Tuesday, September 10, 2013

Adoption Balloons

Jason and I are very excited to announce that we hope to adopt our family. This time next year our little family of four (Jason, myself, and our two dogs) could suddenly be a family of seven! There are so many things that go into this process but we are making a conscious decision and even though it's scary at times, it's really what we feel is right for us and we pray what is right for a sibling group of three that we don't yet know but who need a place to call home.

Our journey has placed us on track with the state of Iowa to become licensed to foster and adopt via a 10 week class called "PS-MAPP" (Permanence and Safety-Model Approach to Partnerships in Parenting). At this class each week we learn at least a few things that other parents say "I wish there had been a class for me on that". And, we also always leave feeling a heavy sense of burden. We spend a lot of time talking about loss, grief, and the disruption of a child's development and coping through that. This is our current reality and it's just plain sad. We realize that we are the over-eager, bubbly, first-time parents that need to just tone it all down about 50 notches, but we also still hang onto hope that God really does have a plan and that there really is a family merger waiting for us. We must have been called to this for a reason.

At our last class session a discussion ensued mostly born from everyone's similar anxieties. They hope that what they are doing is right and that it will go well even though the odds don't seem to be in our favor. We've felt a gentle (or not so gentle) nudge from most of the people we've come into contact with thus far to open ourselves up to foster care and not to go the adoption only route. Jason and I really feel like that's a bit disingenuous because we know that we really want a permanent situation. But the people who are encouraging us really do know what they are doing. During the class discussion we learned that our current case-worker isn't really the person who helps us through the whole process as we had thought but is the person that will certify or license our home now and that's about it. After she writes our report it's up to us again to get to know social workers, people who do respite care, and people who place children who might come to know us (and hopefully like us).
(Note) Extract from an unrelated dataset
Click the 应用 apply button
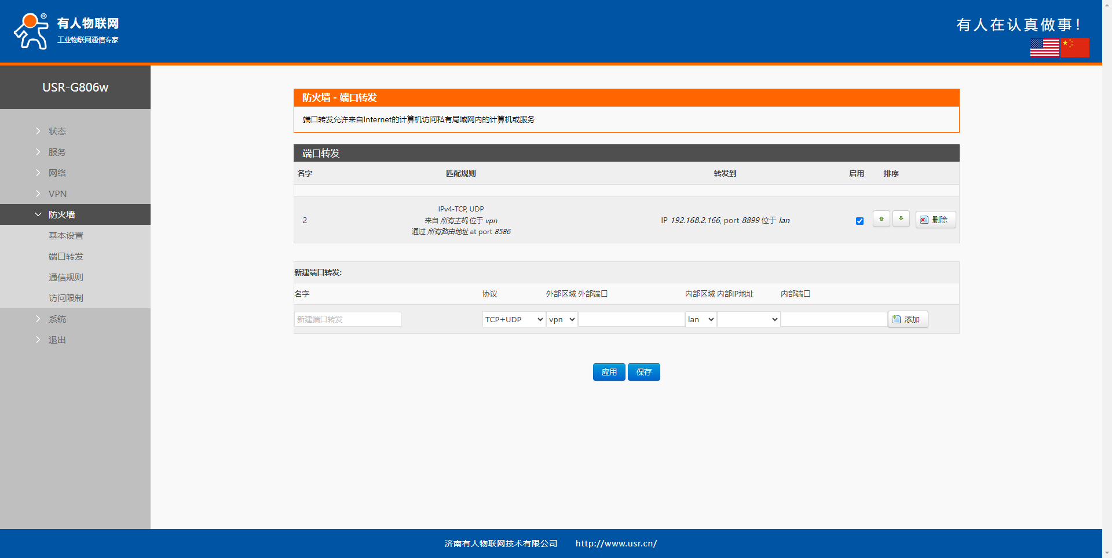This screenshot has height=558, width=1112. coord(609,372)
Not only were we unsure about who would be our advocate, we live an an area of the state placement lines that feels like a bit of a "dead zone". We are by one thing, but not very near another, and the counties closest to us aren't really in the same zone. We misunderstood parts of the process in the beginning and we really left from the conversation feeling a bit alone.
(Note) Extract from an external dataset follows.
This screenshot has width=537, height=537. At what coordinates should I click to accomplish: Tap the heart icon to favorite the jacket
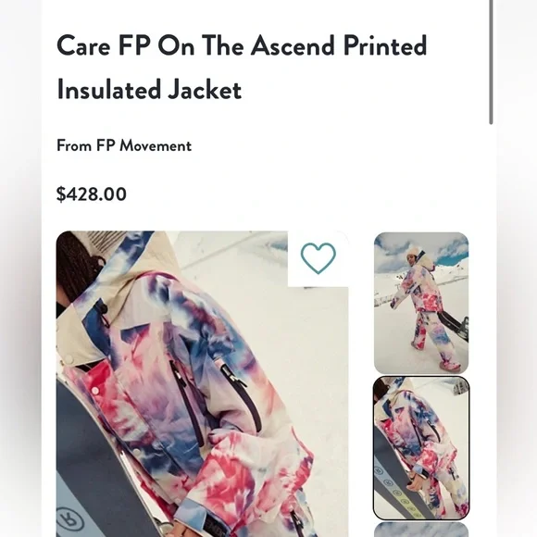pyautogui.click(x=318, y=258)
We drove home from our meeting and processed with each other how hard this is but how we both just have this sort of gut feeling that we are still "on the right track". Jason then stopped at a gas station and I checked my phone to see what I'd missed over the last four hours. There sitting in my inbox delivered at nearly exactly the moment of our heightened confusion an hour earlier was an email from a "post adoption support specialist" inviting us to an "adoptive/foster parent support group". Our area hadn't had one for a long time and a group of people are trying to get it going again. The first session will be held exactly three days after our last class. That felt to us like a direct beacon of hope from God at a moment when we needed to feel His direction, mercy, and care.

We have no idea who we will get to know and how God will use this story. But we do know that we are on the right uncertainty laden path. We are every bit the eager, expectant, excited, new parents that you might anticipate us to be. And though we won't barrage our potentially shocked children at the door with balloons and the zealous joy we feel in our hearts-- we will very, very slowly unfold a world that does include balloons to them.